Build That Carrier, Quick!
The Duke of Wellington’s description of the Battle of Waterloo – “The nearest run thing you ever saw in your life, by God!” also describes the Sino-Indian stand-off at Doklam that ended last month in a mutual pullback. But we must also consider what might have happened had it come to hostilities, and the frank answer would be: Besides China’s infrastructure and equipment advantages on the land border, India would have been caught short even in the theatre where it enjoys strategic advantage over China – the maritime domain in the Indian Ocean.
All of this year, the navy’s proposal for building a second indigenous aircraft carrier, INS Vishal, has gone back and forth between the defence secretary and the navy. The ministry lets it be known that a hurried decision would be unwise, since an aircraft carrier is such a high-value platform that it would block badly needed procurements for the army and air force. Meanwhile, on March 31, underlining how much concern it really has for equipment procurement, the ministry surrendered Rs 7,000 crore of unspent capital funds – more than what it would have paid out last year had a contract been signed for building the carrier.
INS Vishal is set to be one of the military’s most long-drawn procurements, with the navy itself having taken years to identify its precise requirements. After extensive consultations with the US Navy, India’s admirals concluded they required a nuclear powered aircraft carrier of at least 65,000 tonnes, embarking at least 50-55 aircraft and a high-tech electromagnetic catapult to launch aircraft quicker and with greater payloads than the ski-jump that currently equips Indian carriers. At the heart of a carrier battle group, which would include multi-role destroyers and frigates, the Vishal would be able to control swathes of the Indian Ocean or project power across the Indo-Pacific.
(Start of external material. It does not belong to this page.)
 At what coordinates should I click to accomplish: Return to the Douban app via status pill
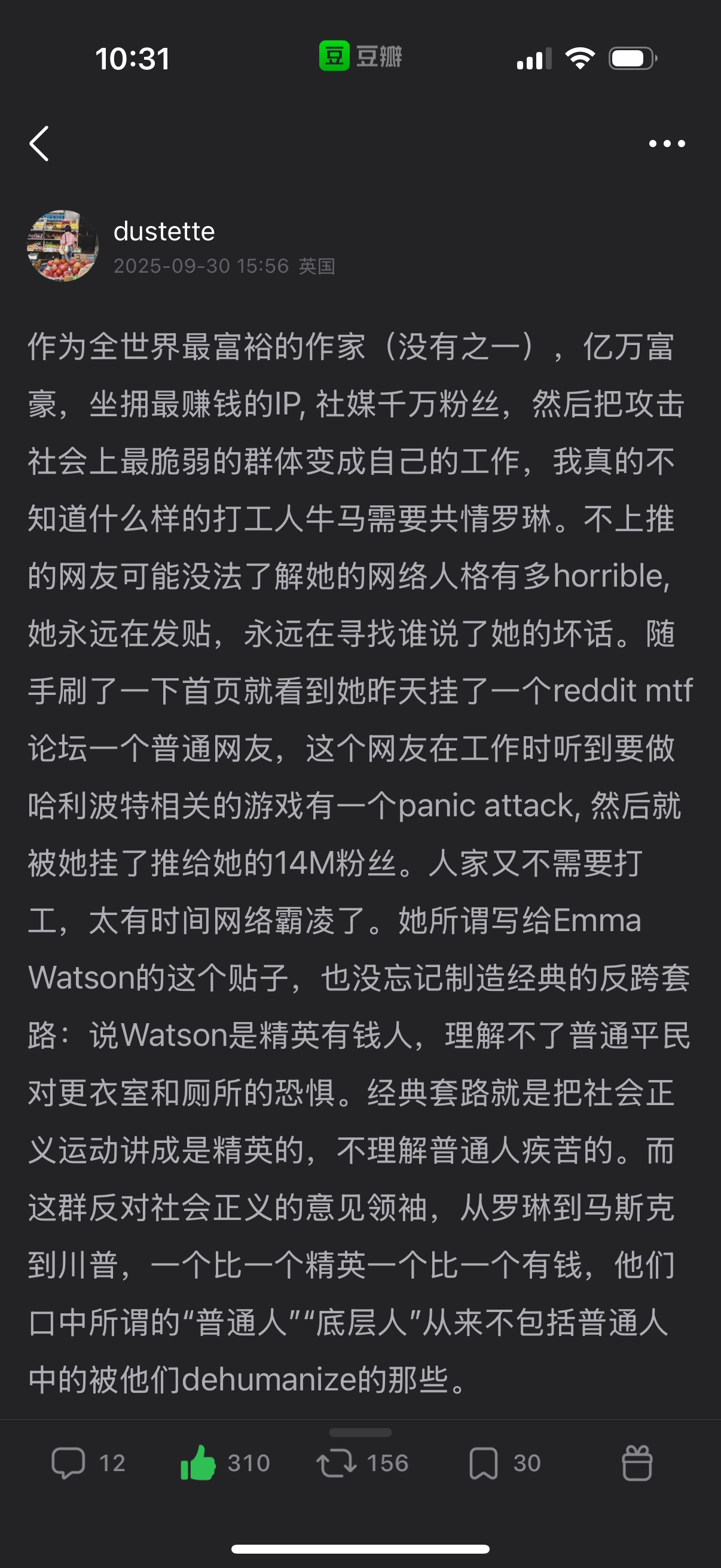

While the defence ministry goes back-and-forth over the Vishal, the navy makes do with a single carrier, INS Vikramaditya, which carries just 26 unreliable MiG-29 fighters and 10 helicopters – an insufficient capability to battle a serious foe. The first indigenous carrier, INS Vikrant, which Cochin Shipyard Ltd (CSL) is building with agonizing slowness, will be ready for displays and galas by 2019, but for battle only by 2022-23. Given the eight-year time overrun in building the Vikrant, CSL would surely take more than a decade to build INS Vishal, once the order is placed. And that seems nowhere in sight.